The challenge searched the country to find the best ideas to address affordable housing, education, and economic mobility.

GUILFORD COUNTY, N.C. — Guilford County Schools students will soon have even more opportunities to impact their community in a positive way, as well as being trained with invaluable skills to graduate with an opportunity to begin a career. 

GCS is one of five contract awardees among more than 200 applicants who have won a contract award in Phase Three of the Fannie Mae Sustainable Communities Innovation Challenge. The challenge searched the country to find the best ideas to address affordable housing, education, and economic mobility. The third phase of the challenge focused specifically on unique ideas that can be used as solutions to the nation's affordable housing challenges. The solution that GCS submitted for the challenge is called "Safer Together Green Housing," which will create a model to teach GCS' students employable skills in construction while also increasing the quality and access to affordable housing. The program will utilize GCS' CTE (Career and Technical Education) construction program and partner with local agencies on affordable housing. 

"The impact that housing has on individuals' access to stable, quality education and well-being jobs is fundamental to understanding and addressing the affordable housing crisis," said Maria Evans, Vice President, Sustainable Communities Partnership and Innovation, Fannie Mae. "The five ideas we selected bring new solutions to bear on stubborn housing affordability problems. By developing new partnerships and testing new solutions, we can help empower groups that help families deal with the rising housing costs and stagnant incomes that keep far too many American families from living in healthy, thriving communities." 

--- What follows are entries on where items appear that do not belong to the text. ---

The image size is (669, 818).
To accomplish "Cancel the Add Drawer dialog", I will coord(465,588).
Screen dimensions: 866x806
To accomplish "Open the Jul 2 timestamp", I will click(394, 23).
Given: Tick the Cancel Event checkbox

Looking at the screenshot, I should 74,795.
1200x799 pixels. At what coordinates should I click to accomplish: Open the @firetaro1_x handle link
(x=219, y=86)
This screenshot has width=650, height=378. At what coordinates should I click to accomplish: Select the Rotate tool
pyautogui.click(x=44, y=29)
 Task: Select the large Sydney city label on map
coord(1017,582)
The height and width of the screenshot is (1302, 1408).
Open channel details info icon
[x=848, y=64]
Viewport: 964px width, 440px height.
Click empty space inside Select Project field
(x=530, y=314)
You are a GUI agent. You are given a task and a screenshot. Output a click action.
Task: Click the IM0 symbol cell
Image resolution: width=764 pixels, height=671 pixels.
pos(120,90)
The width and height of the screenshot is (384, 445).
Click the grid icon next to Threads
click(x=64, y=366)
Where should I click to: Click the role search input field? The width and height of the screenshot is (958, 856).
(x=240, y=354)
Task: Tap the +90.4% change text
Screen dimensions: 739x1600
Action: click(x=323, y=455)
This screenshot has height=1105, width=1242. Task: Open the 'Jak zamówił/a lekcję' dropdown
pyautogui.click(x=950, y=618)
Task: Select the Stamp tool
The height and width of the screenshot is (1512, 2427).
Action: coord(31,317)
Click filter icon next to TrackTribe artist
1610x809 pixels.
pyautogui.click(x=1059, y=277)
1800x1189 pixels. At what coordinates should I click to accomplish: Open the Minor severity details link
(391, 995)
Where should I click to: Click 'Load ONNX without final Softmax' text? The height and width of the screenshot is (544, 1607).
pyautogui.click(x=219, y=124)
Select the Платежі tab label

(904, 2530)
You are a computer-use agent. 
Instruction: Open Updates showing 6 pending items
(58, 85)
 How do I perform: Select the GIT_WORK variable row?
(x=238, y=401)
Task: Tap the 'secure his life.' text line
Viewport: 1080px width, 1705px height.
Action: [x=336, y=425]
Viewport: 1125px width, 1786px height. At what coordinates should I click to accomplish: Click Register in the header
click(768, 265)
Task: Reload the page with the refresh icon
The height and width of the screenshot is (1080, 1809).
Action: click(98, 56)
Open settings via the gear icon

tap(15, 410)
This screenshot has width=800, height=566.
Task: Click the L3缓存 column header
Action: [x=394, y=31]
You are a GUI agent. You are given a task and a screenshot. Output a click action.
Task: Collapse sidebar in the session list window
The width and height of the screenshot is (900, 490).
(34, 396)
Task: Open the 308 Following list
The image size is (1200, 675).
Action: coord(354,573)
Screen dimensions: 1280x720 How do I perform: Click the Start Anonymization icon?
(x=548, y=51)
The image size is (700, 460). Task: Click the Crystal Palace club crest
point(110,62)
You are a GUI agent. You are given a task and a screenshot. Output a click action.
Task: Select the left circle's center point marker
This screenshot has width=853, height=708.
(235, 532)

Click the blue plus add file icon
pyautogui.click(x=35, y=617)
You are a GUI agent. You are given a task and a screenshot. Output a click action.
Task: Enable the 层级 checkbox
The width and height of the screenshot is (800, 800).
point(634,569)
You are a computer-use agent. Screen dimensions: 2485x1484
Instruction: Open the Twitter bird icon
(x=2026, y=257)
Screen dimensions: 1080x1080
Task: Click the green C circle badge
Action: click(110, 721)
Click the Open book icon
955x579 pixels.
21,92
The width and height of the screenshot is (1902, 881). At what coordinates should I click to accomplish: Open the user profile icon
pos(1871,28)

The "Safer Together Green Housing" project will require collaboration between Cone Health, the City of Greensboro, the Greensboro Housing Coalition, the Regional Council of Governments, and two research centers at UNCG. It will act as an extension of the work that Invest Health project, sponsored by UNCG, has already done, which has led to over $4.5 million in neighborhood revitalization projects.

The "Safer Together Green Housing" project will combine housing rehab and construction training for students. Once in place, the project will aim to rehab 40 homes every year, grow the CTE construction program to graduate about 100 students annually from at least five schools in GCS, and provide a model for countless public school districts across the country. 

GCS provided the following key facts about the housing crisis:

  • 28,000 children in our community live in households below the poverty level. A majority of these children live in unsafe homes with issues, such as mold and inadequate ventilation. 
  • More than 8,000 children in Greensboro visit the hospital for conditions made worse by poor housing conditions. 
  • Greensboro has the third-highest rate in the nation for emergency room visits for asthma and other chronic respiratory issues. 
  • The National Association of Home Builders reports over 300,00 unfilled construction jobs to date.